2) Dear Potters Fields People. £3m to tidy up a bit of grass? Seriously? How much does a new kiosk and a few benches cost? THREE MILLION POUNDS? I guess it's because you're putting in "high quality grass". Not just any old muck. After all, it's not as though it's going to be withered by the drought and trampled to death within a couple of weeks by the millions of tourists thronging the Pool of London...

Oh, wait.

3) Dear Thames Water. That "this is how much water our new pipes will save every 12 hours" ad campaign. You do realise that what you're really telling us is "this is how much water we're presently wasting because we put off replacing the Victorian pipes as long as we possibly could", right? Do you really want to draw our attention to that?
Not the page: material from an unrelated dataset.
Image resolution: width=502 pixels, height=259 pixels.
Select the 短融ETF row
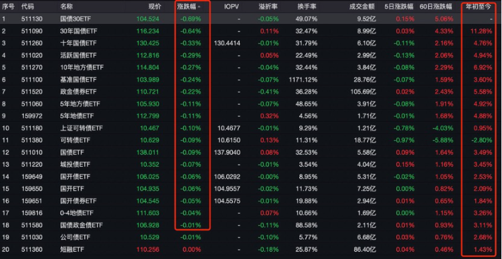click(x=251, y=250)
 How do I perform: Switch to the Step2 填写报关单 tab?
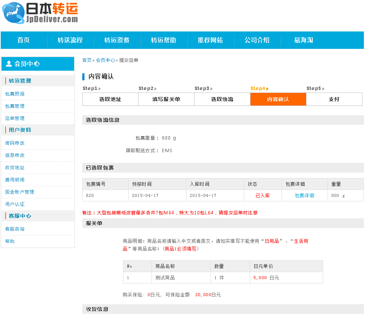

4) Dear lastminute.com. What misogynistic swine is in charge of your advertising? Look, the "hard decision: sell the wife for a camel?" ad is stupid and offensive. But whatever. I'm actually much more worried about the "hard decision: Brazilian or Hollywood?" one. When did those become the only two options?

You sadistic bastards.

2 comments:

Anonymous said...

The Thames Water ads have been annoying me, too. I wish they weren't spending all that money on an ad campaign, and would just fix the bloody pipes.

And I also found the lastminute.com ads disturbing.

All in all, very glad I'm not commuting every day any more, so I don't have the added angst of advertising !

glo said...

Those ads are awful. My dad got a sign once (as a present) that said, "I got these golf clubs for my wife. Good trade, huh?" I threw it away immediately.